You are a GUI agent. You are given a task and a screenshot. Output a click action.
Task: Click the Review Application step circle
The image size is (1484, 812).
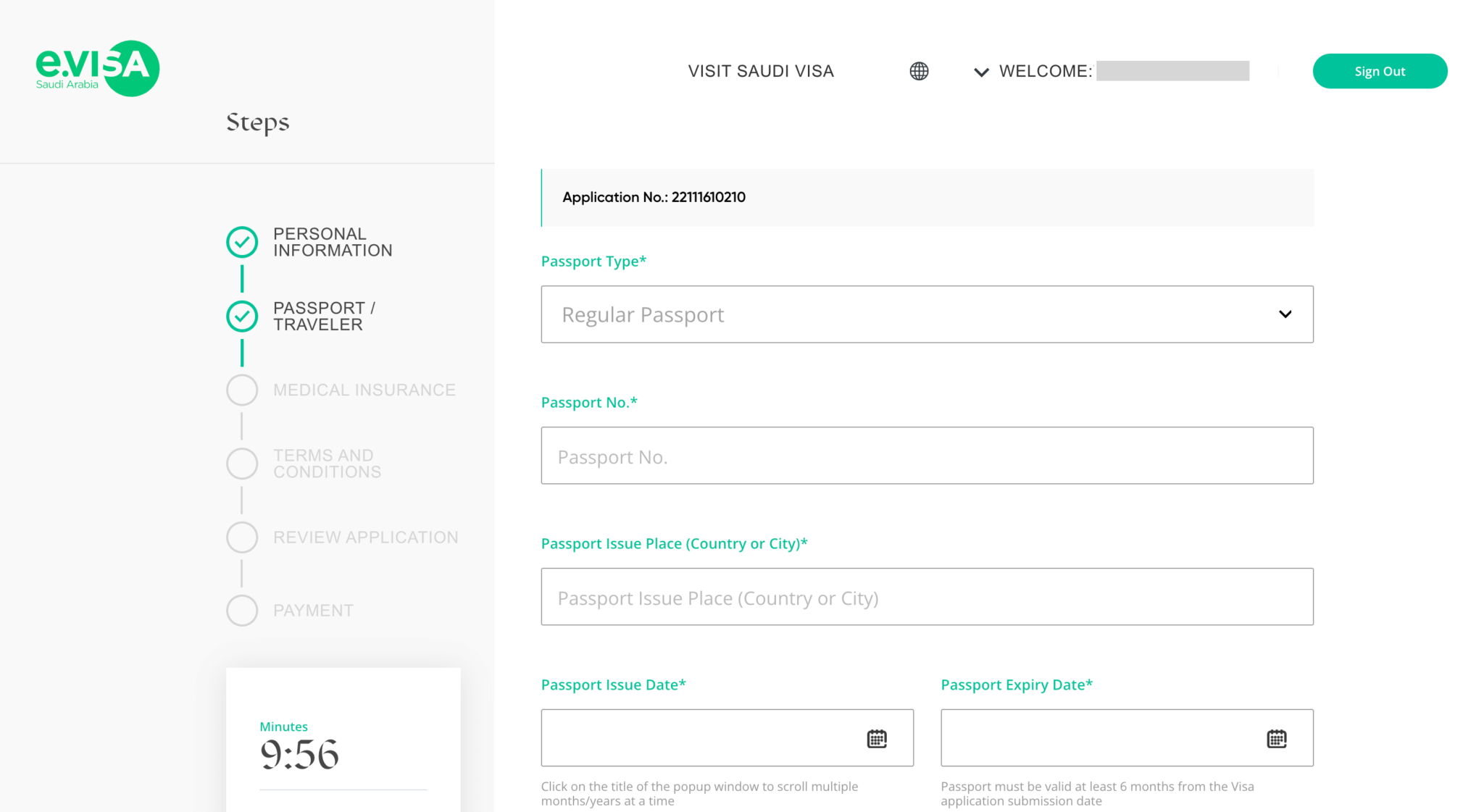(x=242, y=537)
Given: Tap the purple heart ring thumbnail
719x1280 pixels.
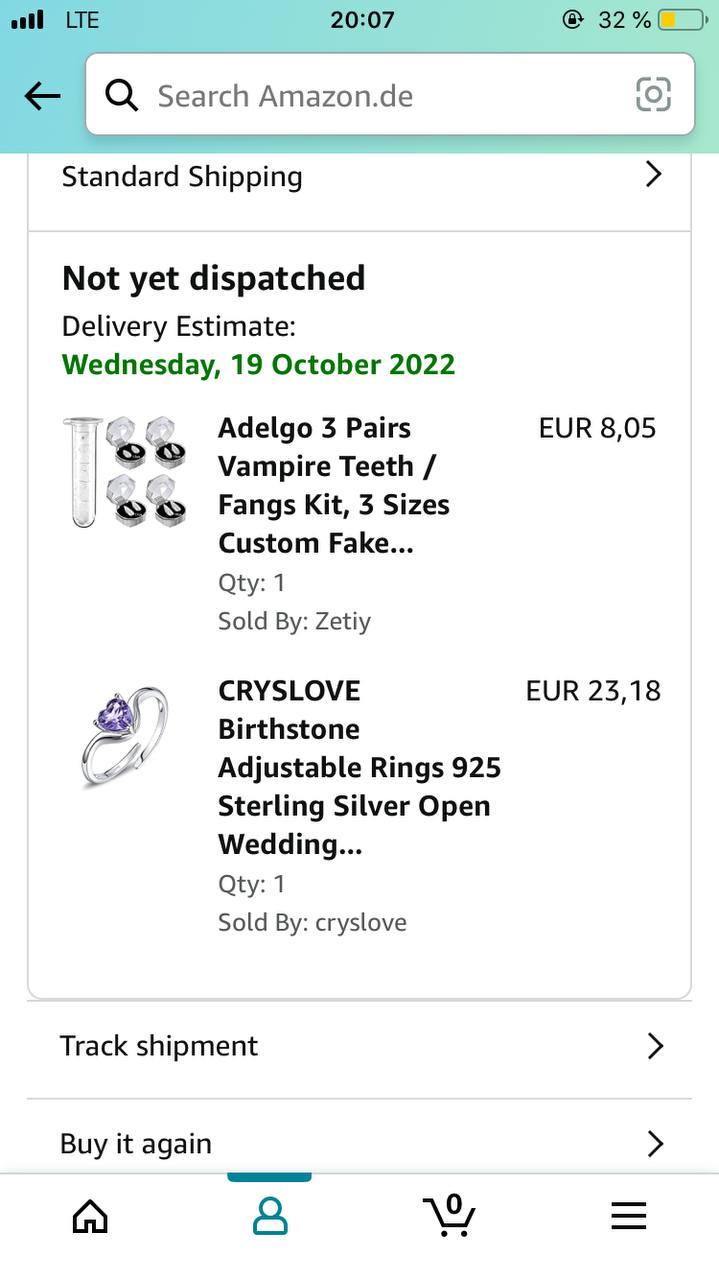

———

• _TASK DIRECTIONS_: Please reproduce every record exactly as written, excluding the pictures.

• _RESULT FOR THIS TASK_:
You are a GUI agent. You are given a task and a screenshot. Output a click action.
Task: Click the Review Application step circle
The image size is (1484, 812).
(x=242, y=537)
Given: Tap the purple heart ring thumbnail
719x1280 pixels.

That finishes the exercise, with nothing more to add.